The 2011 J. League kicks off on March 5, and it looks set to be another bumper season.
A handful of marquee match-ups dominate the opening day, including the Osaka derby between Gamba and Cerezo and a regional showdown between promoted Ventforet Kofu and Jubilo Iwata.
Ready for kick-off in the 2011 J. League.
Defending champions Nagoya Grampus kick off their campaign with a tricky home fixture against Yokohama F. Marinos at Toyota Stadium, while promoted Kashiwa Reysol host Shimizu S-Pulse in a Saturday night slugfest that has been sold out for weeks.
Sunday’s games see Vissel Kobe Togel Online take on Urawa Reds just months after Vissel salvaged their top flight status with an astonishing 4-0 final-day victory over the Reds, while heavyweights Kashima Antlers welcome Omiya Ardija to Kashima Stadium.
Round 1 fixtures:
Ventforet Kofu vs Jubilo Iwata (Yamanashibank Stadium)
Nagoya Grampus vs Yokohama F. Marinos (Toyota Stadium)
Gamba Osaka vs Cerezo Osaka (Expo ’70 Stadium)
Sanfrecce Hiroshima vs Vegalta Sendai (Big Arch Stadium)
Avispa Fukuoka vs Albirex Niigata (Level-5 Stadium)
Kawasaki Frontale vs Montedio Yamagata (Todoroki Stadium)
Kashiwa Reysol vs Shimizu S-Pulse (Kashiwa Hitachi Stadium)
Vissel Kobe vs Urawa Reds (HOME’S Stadium)
Kashima Antlers vs Omiya Ardija (Kashima Stadium)
Owl Mascot Kicked To Death Stirs Protest
An owl kicked to death in a match in Colombia between Barranquilla club Atletico Junior and Deportivo Pereira has lead to a storm of protests and internet controversy.
The owl was the unofficial mascot of Atletico Junior and had already been hit by the ball before it was unceremoniously booted off the pitch by Deportivo Pereira defender Luis Moreno, who has subsequently been suspended for two games and fined.
The poor owl didn’t look too healthy before the chain of events and questions must be asked why it was on the pitch to begin with. Birds of prey as club mascots are growing in popularity: Lazio now parade an eagle they “signed” from Benfica. Animal rights groups have condemned the fashion.
So how do we beat them? Once your team has done the basics of keeping its shape and its marking tight, it could try to tempt Barcelona upfield and then hit them on the break, but you have to be lightning quick as they scurry back after the ball faster than anyone. Nevertheless, full-backs Adriano and Daniel Alves stay true to their Brazilian blood and fly up the flanks into attack, leaving yards of grass behind to exploit on the counter.

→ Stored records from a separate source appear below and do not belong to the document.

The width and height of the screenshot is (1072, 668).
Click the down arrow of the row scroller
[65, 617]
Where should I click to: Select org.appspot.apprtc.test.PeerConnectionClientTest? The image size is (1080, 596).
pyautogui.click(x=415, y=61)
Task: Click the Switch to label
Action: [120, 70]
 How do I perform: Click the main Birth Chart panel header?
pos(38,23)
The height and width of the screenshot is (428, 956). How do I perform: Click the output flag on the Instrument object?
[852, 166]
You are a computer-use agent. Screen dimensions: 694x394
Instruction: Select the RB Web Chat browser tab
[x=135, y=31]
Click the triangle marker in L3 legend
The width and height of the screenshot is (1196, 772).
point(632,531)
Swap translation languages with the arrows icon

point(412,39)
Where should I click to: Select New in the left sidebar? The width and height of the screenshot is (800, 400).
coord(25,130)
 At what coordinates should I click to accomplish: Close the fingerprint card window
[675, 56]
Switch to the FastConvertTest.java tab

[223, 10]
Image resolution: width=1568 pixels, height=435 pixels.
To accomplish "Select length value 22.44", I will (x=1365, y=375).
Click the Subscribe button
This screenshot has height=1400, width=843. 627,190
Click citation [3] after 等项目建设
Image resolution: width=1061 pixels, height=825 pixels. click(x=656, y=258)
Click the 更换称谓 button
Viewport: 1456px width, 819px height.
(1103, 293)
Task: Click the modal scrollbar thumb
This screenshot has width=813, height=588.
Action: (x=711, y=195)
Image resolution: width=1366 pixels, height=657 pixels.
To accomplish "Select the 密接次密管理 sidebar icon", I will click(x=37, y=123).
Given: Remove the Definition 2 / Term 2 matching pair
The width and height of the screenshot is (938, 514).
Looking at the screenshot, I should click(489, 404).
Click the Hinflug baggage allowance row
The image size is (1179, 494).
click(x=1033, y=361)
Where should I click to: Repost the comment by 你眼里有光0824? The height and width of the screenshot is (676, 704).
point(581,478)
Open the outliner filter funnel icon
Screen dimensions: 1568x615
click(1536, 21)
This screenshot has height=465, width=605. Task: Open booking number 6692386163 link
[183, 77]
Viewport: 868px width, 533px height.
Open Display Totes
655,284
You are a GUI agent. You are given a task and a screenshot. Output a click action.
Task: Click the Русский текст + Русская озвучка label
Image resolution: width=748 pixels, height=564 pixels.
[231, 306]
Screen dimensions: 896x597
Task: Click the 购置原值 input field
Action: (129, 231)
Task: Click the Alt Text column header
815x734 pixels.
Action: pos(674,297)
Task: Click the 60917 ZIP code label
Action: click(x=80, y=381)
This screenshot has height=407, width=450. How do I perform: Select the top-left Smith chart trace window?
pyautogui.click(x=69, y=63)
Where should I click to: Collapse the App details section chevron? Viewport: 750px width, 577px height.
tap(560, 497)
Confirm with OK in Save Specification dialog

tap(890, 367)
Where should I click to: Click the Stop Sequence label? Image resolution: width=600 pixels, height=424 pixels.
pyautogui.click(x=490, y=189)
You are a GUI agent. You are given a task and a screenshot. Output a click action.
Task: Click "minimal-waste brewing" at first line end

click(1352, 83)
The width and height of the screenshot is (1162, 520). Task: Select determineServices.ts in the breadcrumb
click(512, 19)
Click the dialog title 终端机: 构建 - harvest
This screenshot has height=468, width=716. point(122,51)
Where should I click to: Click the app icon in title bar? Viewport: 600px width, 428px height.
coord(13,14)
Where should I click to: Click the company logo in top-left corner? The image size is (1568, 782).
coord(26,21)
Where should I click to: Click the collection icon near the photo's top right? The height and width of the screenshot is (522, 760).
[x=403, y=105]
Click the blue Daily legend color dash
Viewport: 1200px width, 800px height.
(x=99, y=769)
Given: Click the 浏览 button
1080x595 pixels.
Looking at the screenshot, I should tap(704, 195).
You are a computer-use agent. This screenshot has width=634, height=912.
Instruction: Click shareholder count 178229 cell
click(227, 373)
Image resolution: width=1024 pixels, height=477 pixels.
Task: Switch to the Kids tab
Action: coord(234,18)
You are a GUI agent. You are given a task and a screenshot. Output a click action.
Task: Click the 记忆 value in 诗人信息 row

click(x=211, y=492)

Their goalkeeper Victor Valdes and back four are not as stellar as their midfield and attack, and can crack under pressure and at set pieces, as Arsenal’s goal proved. Applying any pressure is the hardest thing to do as Barça not only fight like tigers for the ball but run like cheetahs on the counter, making committing men forward a highly risky business.
But Pep Guardiola’s men are certainly beatable by a well-organised team, as Inter showed last year on their way to the trophy. Perhaps it is only Real Madrid, buoyed by their historical feud and by Jose Mourinho, who would take Barcelona on without fear and give them a run for their money.
More than a club? Certainly, but more than human they are not.